Molly Bishop grew up on a pig farm and was horrified by her father’s indifference to the lives of his animals—to him, they were “unrecognizable as anything other than slabs of flesh to be consumed by a ravenous society.” Embittered by his cruelty, she makes a mission of finding others similarly insensitive to the suffering of animals—in particular, pigs—and hunts them down to kill them unrepentantly. Paradoxically, she works for a pharmaceutical company that specializes in drugs used on pigs, a job that provides her contact with plenty of potential homicide victims. She turns out to be as calculating as she in insane.
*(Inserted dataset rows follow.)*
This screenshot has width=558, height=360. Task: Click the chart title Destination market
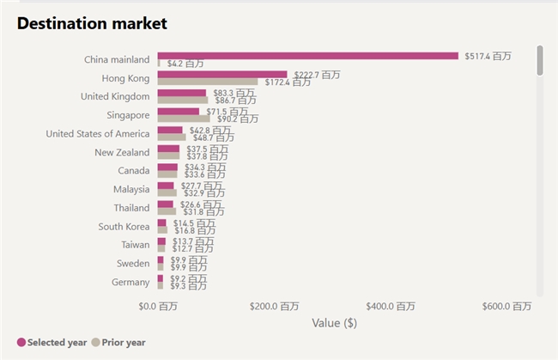coord(92,23)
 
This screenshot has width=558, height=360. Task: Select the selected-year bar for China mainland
coord(307,56)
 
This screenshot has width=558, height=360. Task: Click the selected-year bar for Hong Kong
coord(221,75)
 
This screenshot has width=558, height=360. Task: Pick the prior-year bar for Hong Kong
coord(207,82)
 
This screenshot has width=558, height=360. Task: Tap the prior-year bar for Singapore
coord(183,119)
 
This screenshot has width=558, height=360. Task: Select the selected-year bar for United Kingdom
coord(181,93)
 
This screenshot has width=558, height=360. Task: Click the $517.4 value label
coord(488,56)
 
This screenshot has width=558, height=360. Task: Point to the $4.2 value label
coord(185,64)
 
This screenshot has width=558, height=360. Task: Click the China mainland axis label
coord(117,59)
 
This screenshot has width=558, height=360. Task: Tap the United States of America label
coord(97,133)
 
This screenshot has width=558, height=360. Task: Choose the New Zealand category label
coord(122,152)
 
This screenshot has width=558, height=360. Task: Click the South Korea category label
coord(124,226)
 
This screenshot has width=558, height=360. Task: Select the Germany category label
coord(130,282)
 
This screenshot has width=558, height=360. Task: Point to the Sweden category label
coord(133,263)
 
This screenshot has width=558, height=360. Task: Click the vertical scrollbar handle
coord(540,60)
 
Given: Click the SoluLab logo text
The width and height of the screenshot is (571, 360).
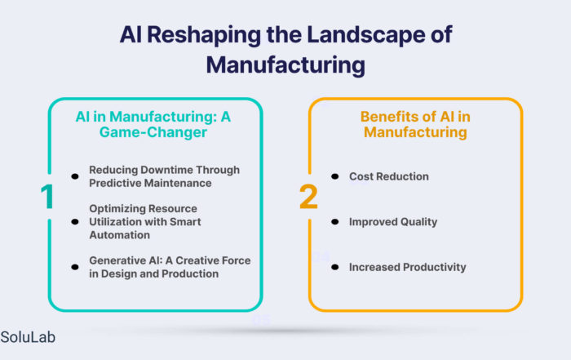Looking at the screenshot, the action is pyautogui.click(x=28, y=337).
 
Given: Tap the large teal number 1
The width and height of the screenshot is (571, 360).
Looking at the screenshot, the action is pyautogui.click(x=47, y=197).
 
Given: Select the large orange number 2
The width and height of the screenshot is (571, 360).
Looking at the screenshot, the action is pyautogui.click(x=308, y=197).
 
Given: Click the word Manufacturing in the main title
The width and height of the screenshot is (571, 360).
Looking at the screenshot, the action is pyautogui.click(x=286, y=65).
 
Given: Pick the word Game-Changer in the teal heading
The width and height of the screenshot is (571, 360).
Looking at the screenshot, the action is pyautogui.click(x=153, y=132).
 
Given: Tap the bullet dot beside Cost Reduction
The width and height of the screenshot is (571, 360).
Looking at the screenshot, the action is pyautogui.click(x=335, y=176).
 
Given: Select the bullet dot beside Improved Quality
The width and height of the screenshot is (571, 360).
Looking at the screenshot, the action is pyautogui.click(x=335, y=221).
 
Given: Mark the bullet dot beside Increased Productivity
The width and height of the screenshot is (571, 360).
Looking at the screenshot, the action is pyautogui.click(x=335, y=267).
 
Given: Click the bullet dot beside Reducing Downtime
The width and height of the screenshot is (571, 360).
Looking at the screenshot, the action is pyautogui.click(x=75, y=176).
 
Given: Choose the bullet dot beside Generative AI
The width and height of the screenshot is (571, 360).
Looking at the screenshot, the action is pyautogui.click(x=75, y=267).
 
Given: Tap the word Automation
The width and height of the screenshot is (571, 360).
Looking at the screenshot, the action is pyautogui.click(x=119, y=235).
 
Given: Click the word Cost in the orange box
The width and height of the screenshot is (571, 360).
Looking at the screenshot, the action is pyautogui.click(x=361, y=176).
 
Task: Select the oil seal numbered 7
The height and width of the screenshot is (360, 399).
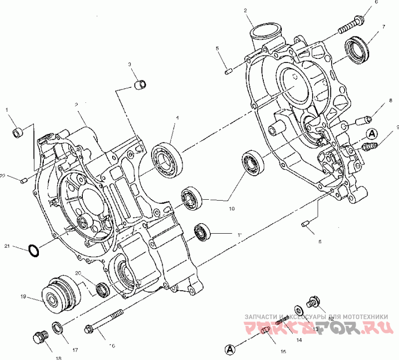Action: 358,48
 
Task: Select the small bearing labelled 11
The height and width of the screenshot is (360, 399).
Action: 203,232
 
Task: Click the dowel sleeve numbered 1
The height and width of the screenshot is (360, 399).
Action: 18,132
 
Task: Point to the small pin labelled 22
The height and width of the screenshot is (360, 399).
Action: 23,180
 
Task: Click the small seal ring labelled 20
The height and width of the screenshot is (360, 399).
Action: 102,290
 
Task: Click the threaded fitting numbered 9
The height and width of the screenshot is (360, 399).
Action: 369,147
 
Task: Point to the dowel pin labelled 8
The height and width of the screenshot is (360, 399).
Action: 363,120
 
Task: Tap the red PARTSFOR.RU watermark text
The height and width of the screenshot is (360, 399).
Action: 319,328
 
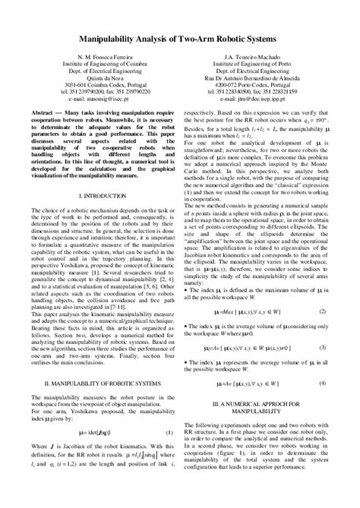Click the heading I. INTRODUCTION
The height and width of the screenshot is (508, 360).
pyautogui.click(x=97, y=196)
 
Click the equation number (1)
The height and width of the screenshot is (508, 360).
pyautogui.click(x=171, y=453)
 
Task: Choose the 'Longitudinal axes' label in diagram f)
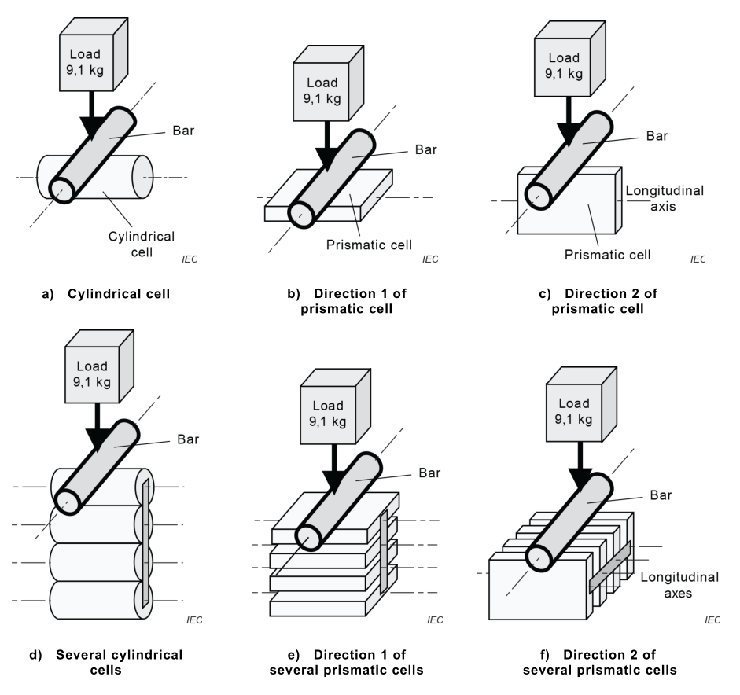(679, 585)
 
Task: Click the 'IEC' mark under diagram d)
(193, 620)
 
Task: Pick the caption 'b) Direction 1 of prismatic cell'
(355, 301)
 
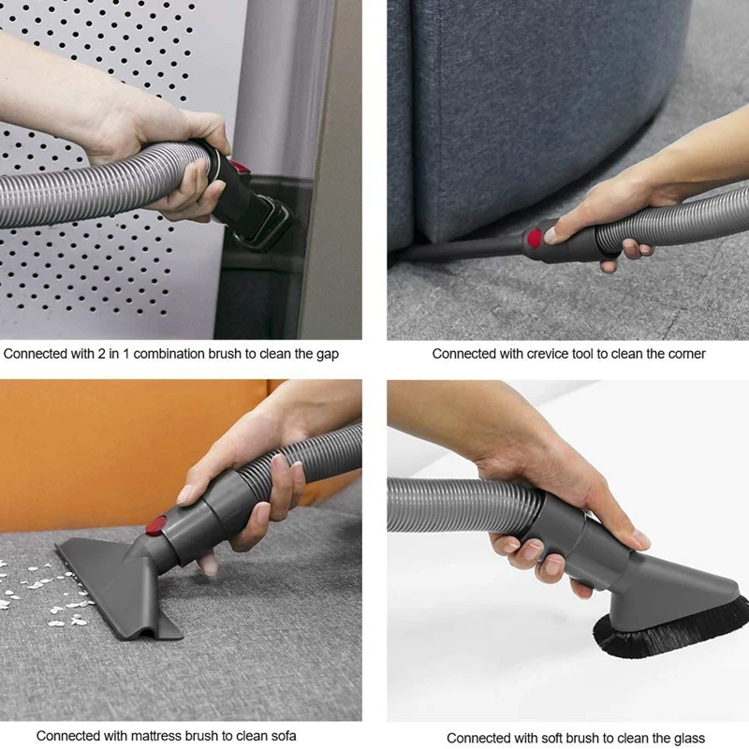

After murdering a father and son—both callous tormenters of pigs—she arranges the scene of the crime to make it seem as if the younger man killed his parent in a cataclysmic rage. As the bodies begin to pile up and she becomes increasingly more careless—intoxicated with the thrill of murder—Michael Lair, an FBI agent, traces her tracks. Allen builds her dark thriller around three characters: Molly, Lair, and Johnny Grimm, a deranged killer who pursues Molly after she violently rejects his advances. Lair is a fascinatingly complex character, talented and arrogant but also stung by professional disgrace after a shootout gone terribly wrong. The author provocatively shines klieg lights on the most macabre practices of the meat industry and intelligently questions the hierarchical distinction between the value of human versus animal life. Molly is a deeply layered character despite her flippancy: “Complicated, aggressive, menacing.” As chilling a figure as Molly is, she’s also alluringly vulnerable, empathetic, and philosophically pensive: “Have you ever felt that way about an animal? You know, made it different somehow, like it was privileged and had a right to live while everyone around it was sentenced to die?” The surprise denouement of the story is thrillingly climactic but equally implausible. Nevertheless, the novel remains a gripping read. 

A smartly morbid, thoughtful meditation on animal cruelty.